For some, Spring Training means an annual sojourn to warmer climes, to escape and get up-close to their favorite players in ways that is naturally harder come summer. Donna Swikow is a Rays fan in Clearwater, who eagerly awaits the arrival of players back into her environs. She has been psyched for the "pitchers and catchers report" mantra to become reality.
"They are four words that remind you of the greatness to come," Swikow said in an e-mail to MLB.com. "A fresh slate, a new season, another chance. Baseball Spring Training is a multi-sensual experience. The smells: fresh-cut grass and popcorn. The sounds: peanut shell's crunching under your feet, a wooden bat (I loathe aluminum) hitting a ball or the ball smacking into a mitt. The sights: a bright blue, cloudless sky that hurts to look into, the sunburned skin of snowbirds. The touch of your own glove hoping for a foul ball, the sting of that pop up if you forget the glove. It's when the new year begins for a sports fan.
"Things slow down when you watch a ball game. There is a symmetry, a balance that no other sport gives you. Anyone can follow along. Young and old know the rules and can enjoy at their own pace. The sport is the same to me now at 48 as it was when I was 5 watching the Cardinals play at Al Lang in St. Petersburg. I have newspapers from the announcement of St. Petersburg, my hometown, getting a team. I cried every time I thought of it. The stadium was built where I grew up. Great things were to come. The Rays, my team. We were there when Aki [Iwamura] caught the ball and made the out in Game 7 of the 2008 ALCS."

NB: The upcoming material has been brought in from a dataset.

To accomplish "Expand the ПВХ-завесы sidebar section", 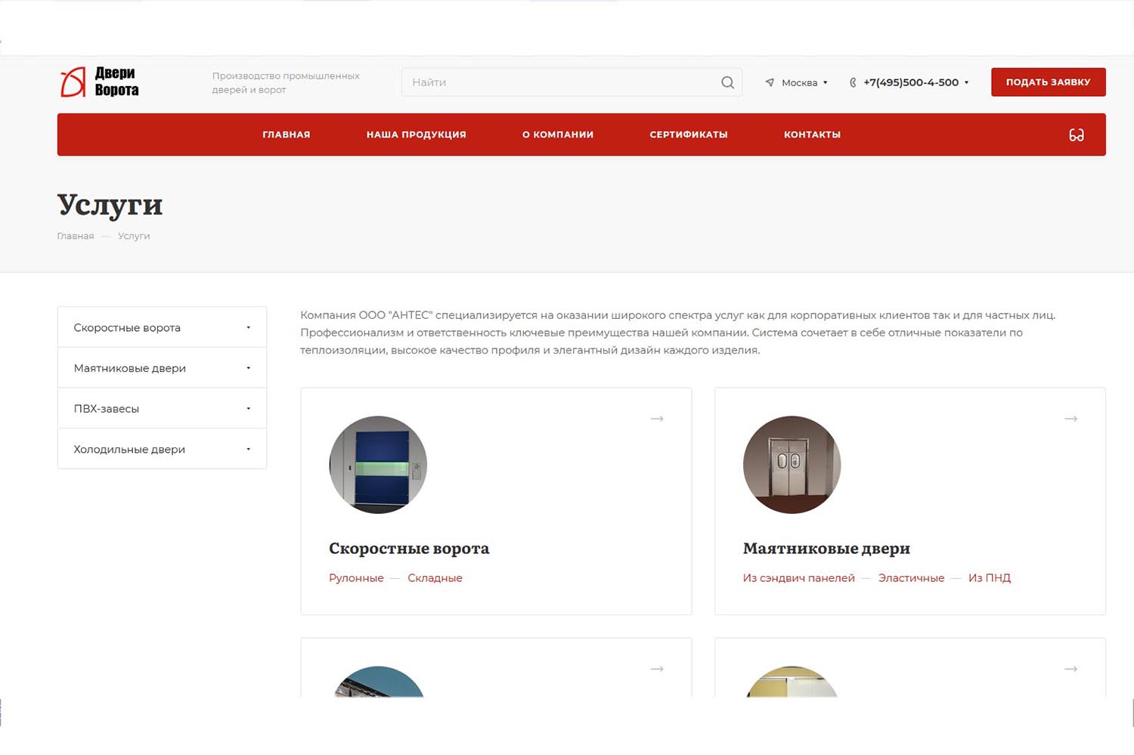I will (248, 409).
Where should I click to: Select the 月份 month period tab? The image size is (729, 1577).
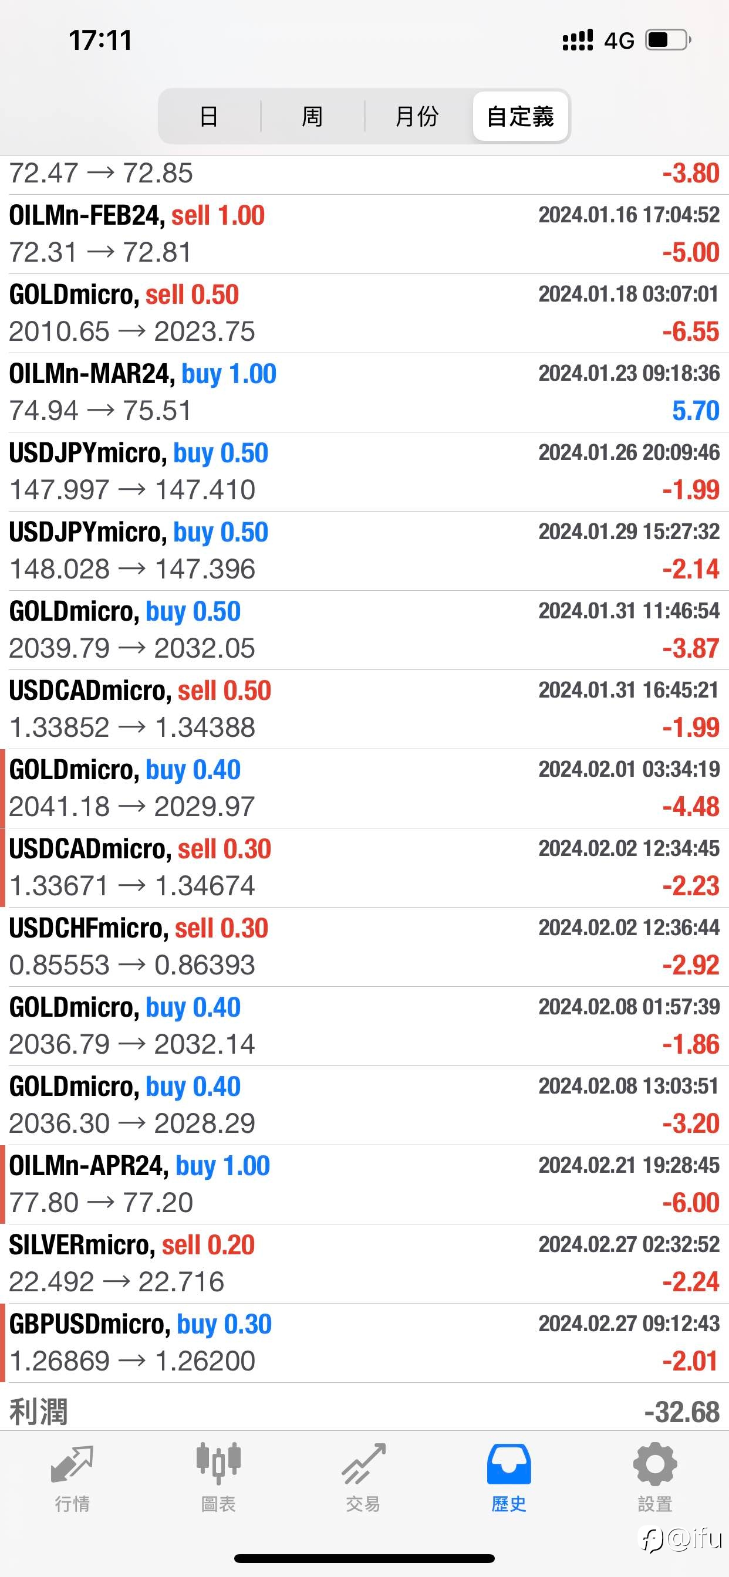(417, 116)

Swikow said she will be there to see Yankees vs. Rays in Tampa this spring. She will be there at Tropicana Field for the last Spring Training exhibition against the Mets. "On Opening Day, I'll take a nap so I don't miss a minute. Can't wait for the season to start. But the next best thing, it's pitchers and catchers reporting. Those four words sound as good to me as 'You won the Lottery' or 'Will you marry me?'. Yeah, I said it."
One day last week, the physical education coach at her daughter's school, who is from Greece, asked Swikow when Spring Training starts. He was trying to learn the sport. "His eyes glazed over when I asked if he meant pitchers and catchers reporting or actual games," Swikow said. "Then I listed the upcoming games and where they would be, I actually told him the exact number of days. I don't know if he'll ask me about baseball again."
Spring Training is millionaire, rock-star Major Leaguers playing catch and eating lunch with $1,500-a-month Minor Leaguers who are hoping to maybe play at Double-A, and who may never get closer to The Show than this. The ballparks are small -- Minor League size -- and the crowds, though swollen tremendously since the 1980s, are still only a fraction of those at a regular season game. This gives a proximity that allows for not only autographs and pictures, but eye contact and conversation as well.
There's little heckling or booing in the stands in Spring Training; fans have a patience with imperfection in March that will be but a memory in July.
That says it well, and it is something that has been said for generations and generations. Spring Training is the moment of hope and reassurance, the time for baseball to take its rightful place again. This is the week that it all starts. This is baseball.